RDC : l’épidémie d’Ebola dépasse les 2 000 victimes, une crise sanitaire sans précédent

L’épidémie d’Ebola en République démocratique du Congo (RDC) franchit un seuil tragique en dépassant désormais les 2 000 décès, s’approchant dangereusement du bilan de 2018-2020, considéré comme la flambée la plus meurtrière jamais enregistrée dans le pays.

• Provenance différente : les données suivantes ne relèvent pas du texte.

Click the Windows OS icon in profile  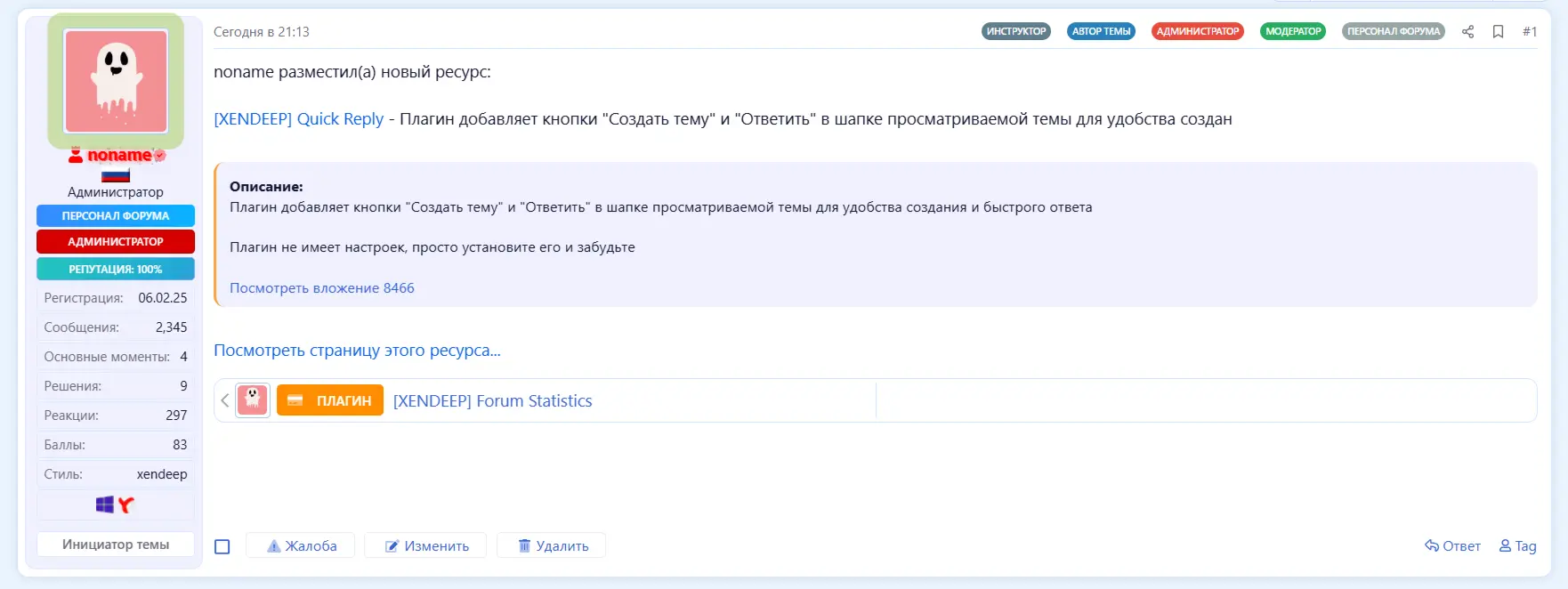(105, 505)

Les autorités sanitaires congolaises ont officiellement déclaré le 15 mai la 17e épidémie d’Ebola du pays, avec un retard de plusieurs semaines. Cette nouvelle vague, déjà qualifiée d’historique par la directrice de l’Alliance du vaccin Gavi, menace de devenir la plus vaste jamais documentée à l’échelle mondiale.
D’après le dernier rapport des services de santé congolais, publié mardi, le bilan s’élève à 2 011 morts pour 4 381 cas confirmés. Le cap symbolique des 1 000 victimes avait été franchi le 22 juillet dernier.
Pour rappel, la précédente épidémie, entre 2018 et 2020, avait causé près de 2 300 décès parmi 3 500 cas recensés, établissant un record de mortalité.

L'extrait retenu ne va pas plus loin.